The second fund Helen Jones created at The Community Foundation was by bequest and established with proceeds from the sale of her home. Since it was created in 2011, the Helen W. Jones Fund has distributed more than $500,000 in grants to local nonprofits including Emerge Connecticut, Beth-El Center in Milford and Columbus House in New Haven.
A pioneer in the local community for environmental preservation and education, Elizabeth Hird donated Outer Island off the coast of Branford to the U.S. Fish and Wildlife Service. Shortly before her death in 2002, she created the Outer Island Education and Research Fund at The Community Foundation and made a bequest of her house in Killingworth.
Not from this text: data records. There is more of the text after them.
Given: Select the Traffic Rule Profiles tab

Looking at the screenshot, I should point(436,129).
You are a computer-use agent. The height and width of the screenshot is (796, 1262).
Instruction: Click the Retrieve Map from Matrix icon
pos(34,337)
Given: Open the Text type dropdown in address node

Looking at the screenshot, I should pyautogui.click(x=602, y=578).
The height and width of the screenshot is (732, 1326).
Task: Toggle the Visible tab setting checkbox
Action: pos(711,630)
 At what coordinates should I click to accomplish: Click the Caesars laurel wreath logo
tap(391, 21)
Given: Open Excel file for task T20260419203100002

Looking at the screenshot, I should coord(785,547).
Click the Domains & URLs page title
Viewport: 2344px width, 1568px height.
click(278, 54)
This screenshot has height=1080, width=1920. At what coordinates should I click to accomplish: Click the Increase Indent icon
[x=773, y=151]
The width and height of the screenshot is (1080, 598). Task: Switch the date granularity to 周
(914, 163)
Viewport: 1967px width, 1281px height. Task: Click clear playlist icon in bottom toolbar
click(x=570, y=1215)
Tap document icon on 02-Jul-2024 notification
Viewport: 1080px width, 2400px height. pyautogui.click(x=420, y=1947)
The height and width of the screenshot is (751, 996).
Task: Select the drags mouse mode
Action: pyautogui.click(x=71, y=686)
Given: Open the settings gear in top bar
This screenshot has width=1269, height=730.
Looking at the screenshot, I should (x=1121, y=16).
Per her instructions, proceeds from the sale of her home were added to the Fund, which supports environmental education and scientific research programs and assures the well-being of migratory birds and other species.
If you’ve attended a Yale football game, you’ve likely seen Christopher Getman riding in his 1941 Packard Woodie with beloved companion and Yale mascot, Handsome Dan. Chris intends to leave both the Woodie and a 1929 Packard Phaeton to The Foundation through a Charitable Remainder Trust (CRT). The Christopher & Toddie (Evelyn) Getman Fund will be the beneficiary of the CRT to support the arts, with particular emphasis on the New Haven Symphony Orchestra.
The Robert B. Dodds Estate Fund at The Community Foundation was created in 1996 with the sale of stock from a privately-held company. Per Robert’s wishes,
14 organizations received grant distributions from the Dodds Estate Fund over a period of five years. When all was said and done, over $13 million was granted to nonprofits, largely in support of youth and education.